**Texto de leitura:**
——————

O cérebro tem memória e não vai deixar que façamos a mesma dieta duas vezes.
Consegue situar quando nasce este comportamento?
Acho que um drama da nossa saúde é precisamente a terciarização. Nós terceirizamos a nossa saúde nas mãos de outras pessoas e até de aplicações para os telemóveis. Perdemos a nossa autonomia, sabermos lidar com o nosso corpo. Perdemos a nossa autonomia sobre o que comer e ninguém deveria dar opiniões sobre o que comemos. Nas gerações anteriores era expressão de má educação dizer que não podia comer determinado alimento. Atualmente, dizemos com algum orgulho: “estou sem glúten”, como se se estivesse a cuidar de si mesmo. Claro que há uma parte da população que precisa de viver sem glúten porque tem uma doença. Fora isso, quando se retira o glúten da alimentação de uma pessoa, retira-se grande parte da cultura. Muitos transtornos alimentares começam com essas restrições.
As dietas restritivas são tiranas, mas uma certa mensagem associada ao vegetarianismo e veganismo também não será?
Vegetarianismo é um hábito alimentar que pode ser saudável, mas o veganismo já é mais radical, assemelha-se mais a uma religião e com risco de carências. Quando tenho um paciente que se quer tornar vegan, digo-lhe que não o posso ajudar. Encaminho-o para um especialista porque vai ter muitas carências.
Também aí, no veganismo, há uma grande indústria por detrás. Há muitos alimentos novos, inventados, que são fabricados com recurso a engenharia alimentar e que não deixam de ser ultraprocessados.
Afastámo-nos da alimentação natural e ficámos reféns da indústria. Não é por estar escrito vegan que é mais saudável. Nos bastidores dos grandes movimentos veganos estão pessoas com interesses na indústria, porque têm empresas de leite de aveia, de amêndoas. Há um grande conflito de interesses.
Quais são os pilares para esse compromisso com uma alimentação equilibrada?

——————

(Registos armazenados)

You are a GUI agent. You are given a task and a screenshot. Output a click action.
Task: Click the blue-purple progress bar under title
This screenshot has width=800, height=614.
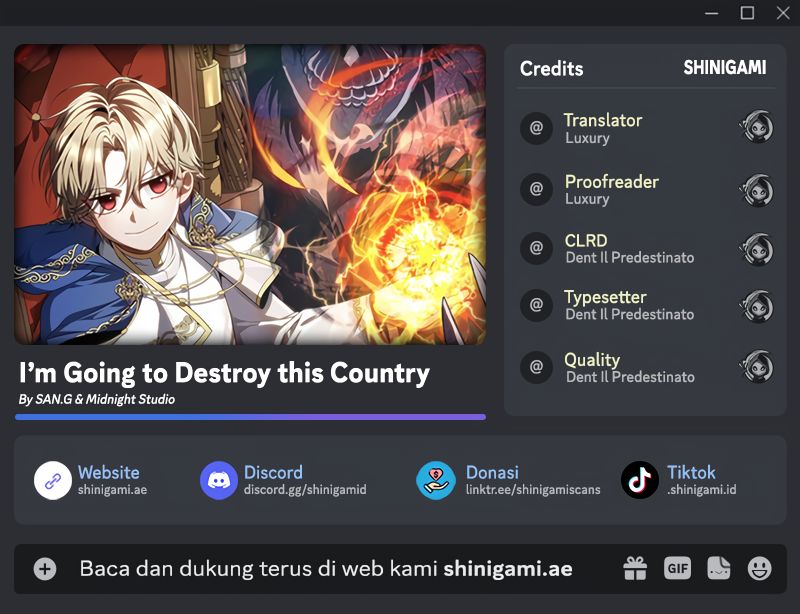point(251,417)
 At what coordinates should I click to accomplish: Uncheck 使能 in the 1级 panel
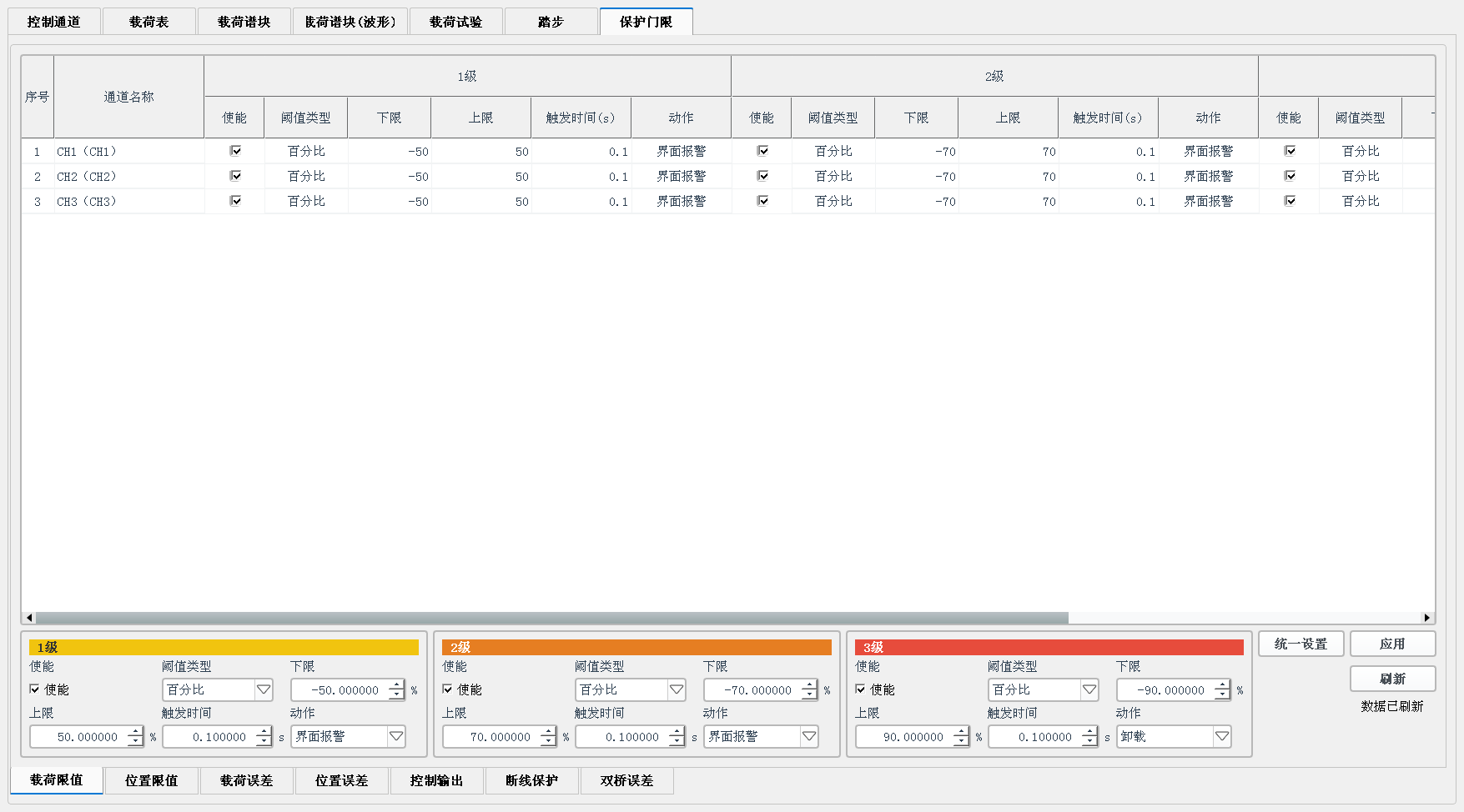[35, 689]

——————

**Tarefas do exercício:**
(a) Transcreva do texto sobre alimentação o trecho que começa em "As dietas restritivas" e termina em "ter muitas carências.".
(b) Indique se cada afirmação concorda com o texto sobre alimentação, respondendo sim ou não e citando as palavras do texto que o decidem: (i) o vegetarianismo pode ser um hábito alimentar saudável; (ii) toda a população precisa de viver sem glúten; (iii) quando um paciente se quer tornar vegan, o entrevistado acompanha-o pessoalmente.
(c) Prossiga o texto sobre alimentação a partir do ponto em que termina.
Os registos não têm qualquer relação com o texto sobre alimentação.

**Respostas por tarefa:**
(a)
As dietas restritivas são tiranas, mas uma certa mensagem associada ao vegetarianismo e veganismo também não será?
Vegetarianismo é um hábito alimentar que pode ser saudável, mas o veganismo já é mais radical, assemelha-se mais a uma religião e com risco de carências. Quando tenho um paciente que se quer tornar vegan, digo-lhe que não o posso ajudar. Encaminho-o para um especialista porque vai ter muitas carências.

(b)
(i) Sim: "Vegetarianismo é um hábito alimentar que pode ser saudável"
(ii) Não: "Claro que há uma parte da população que precisa de viver sem glúten porque tem uma doença."
(iii) Não: "Quando tenho um paciente que se quer tornar vegan, digo-lhe que não o posso ajudar."

(c)
Deixo sempre três dicas: não fazer dieta, comer mais alimentos frescos caseiros, menos industrializados e cozinhar.
Cozinhar tornou-nos inteligentes. Quando cozinhamos, pré-digerimos, tornando os alimentos mais fáceis de absorver. Se o ser humano comesse tudo cru, ficaria oito horas a mastigar. São totalmente sem noção os movimentos do tudo a cru.
O ser humano desenvolveu-se muito bem cozinhando. E cozinhar pode não ser só com recurso ao fogo, mas usando também micróbios, bactérias, com as fermentações. Tudo isso é engenho do ser humano para manter, conservar, mas também obter mais nutrientes a partir do mesmo alimento.
Hoje, sabemos que a melhor proteção contra a obesidade e a diabetes do tipo 2, é cozinhar e ingerir comida caseira. Vemos que quando cozinhamos, comemos mais legumes, frutas, comemos menos alimentos processados. Cozinhar tem, ainda, um efeito meditativo, estamos em paz, temos uma fome mais tranquila. Atualmente sabemos que a saúde começa na cozinha.
Podemos dizer que o seu livro é um manifesto contra a passividade das pessoas face àquilo que as rodeia?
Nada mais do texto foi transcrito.